_Texte retenu_.
- - - - -
Comment restaurer l’intégrité financière du Japon

Pourquoi la taxe à la consommation japonaise est-elle inférieure à la moyenne de l’OCDE ?

Économie

Le taux de 8 % en vigueur aujourd’hui au Japon pour la taxe à la consommation est plutôt bas en comparaison avec les autres pays avancés. Cette situation s’explique par la préférence que le ministère des Finances affiche depuis la fin de la Seconde Guerre mondiale pour les politiques fiscales axées sur l’impôt sur le revenu, ainsi que par les reculs électoraux enregistrés par les gouvernements qui ont cherché à introduire une taxe généralisée à la consommation, ou à augmenter le taux de la taxe existante.

En avril 2018, Angel Gurria, le secrétaire général de l’Organisation pour la coopération et le développement économiques (OCDE), a dit au ministre des Finances Aso Tarô : « Le Japon doit progressivement élever le taux de sa taxe à la consommation jusqu’à environ 19 %, le taux moyen pour les pays membres de l’OCDE. » Étant donné les problèmes de finances publiques que connaît le Japon, pourquoi le taux de sa taxe à la consommation est-il inférieur à la moyenne pratiquée au sein de l’OCDE ? Dans le texte qui suit, je décris les modifications du dispositif décisionnel au cours du temps et j’en expose les mécanismes.

Des politiques axées sur l’impôt sur le revenu

Avant de quitter le Japon, encore marqué par les cicatrices de la Seconde Guerre mondiale, Carl Shoup, un économiste américain, a qualifié d’« immature » la fiscalité de ce pays, axée depuis longtemps sur les impôts indirects.

Avant la Seconde Guerre mondiale, la politique fiscale japonaise privilégiait les recettes indirectes, provenant par exemple de l’impôt sur les boissons alcoolisées. Pendant les années suivantes, l’impôt sur le revenu a été augmenté pour financer la guerre, et il est devenu un pilier essentiel du dispositif fiscal. Le revenu nominal étant devenu ainsi l’unité de taxation, l’inflation a pesé lourdement sur les Japonais après la guerre. Dans le même temps, pour contenir l’inflation, les forces alliées d’occupation ne pouvaient pas laisser baisser les impôts. C’est ce qui a conduit le ministère des Finances à introduire un impôt sur le chiffre d’affaires. Ce prélèvement indirect sur les transactions aux niveaux de la fabrication, de la vente en gros et de la vente au détail a suscité une féroce opposition chez les petites et moyennes entreprises, et il a été supprimé au bout de 18 mois.
- - - - -
_Extrait source_.
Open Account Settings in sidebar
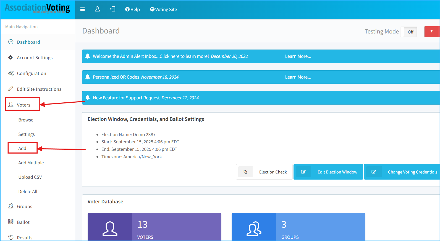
- - - - -
_Tâches à réaliser_.
A. Dans le texte sur la taxe à la consommation au Japon, au bout de combien de temps l'impôt sur le chiffre d'affaires a-t-il été supprimé ?
B. Prolongez le texte sur la taxe à la consommation au Japon après sa dernière phrase.

_Les réponses_.
A. Au bout de 18 mois.

B.
C’est dans ce contexte qu’une mission menée par Carl Shoup est venue au Japon pour fournir des conseils sur la fiscalité. La mission Shoup a recommandé un remaniement en profondeur qui donnerait la place centrale à une forme plus moderne de taxation : l’impôt sur le revenu. Les propositions de la mission ont été intégrées pratiquement intégralement dans la réforme fiscale de 1950. C’est grâce à elles que les politiques axées sur l’impôt sur le revenu ont pris racine au Bureau des impôts du ministère des Finances et que la fiscalité japonaise a pris l’orientation qui est la sienne depuis la fin de la guerre.

Après le retrait des forces alliées d’occupation, les fonctionnaires du Bureau des impôts ont renforcé leur emprise sur la politique fiscale. La Commission fiscale, sous le contrôle effectif du bureau, devint la plus haute instance décisionnelle en ce qui concernait les réformes menées par les pouvoirs publics. Alors que la taxe à la valeur ajoutée introduite en France en 1954 se répandait à travers le monde, le Bureau des impôts restait focalisé sur l’impôt sur le revenu, et la philosophie institutionnelle à laquelle il adhérait l’incitait à gommer les différences de revenus via l’ajustement du taux progressif de l’impôt, et à réduire le fardeau supporté par les citoyens en baissant les impôts. Même lors des réformes adoptées en 1966, quand une récession a conduit l’État à émettre des obligations pour la première fois depuis la Seconde Guerre mondiale, le ministère des Finances a fait le choix de réduire l’impôt sur le revenu.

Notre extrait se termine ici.